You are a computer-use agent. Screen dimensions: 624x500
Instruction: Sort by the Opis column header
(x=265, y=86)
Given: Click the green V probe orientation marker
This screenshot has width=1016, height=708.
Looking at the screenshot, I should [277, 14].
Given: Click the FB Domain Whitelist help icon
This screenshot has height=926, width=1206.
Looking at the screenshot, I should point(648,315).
□ □ □ □ □ □ □
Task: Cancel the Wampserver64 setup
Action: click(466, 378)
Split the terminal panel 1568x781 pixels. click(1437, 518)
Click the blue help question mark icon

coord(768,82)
□ □ □ □ □ □ □
## What you should do
Select and copy every line of the listing with the word "Given".

## Solution for this task
Given: Click the green V probe orientation marker
Given: Click the FB Domain Whitelist help icon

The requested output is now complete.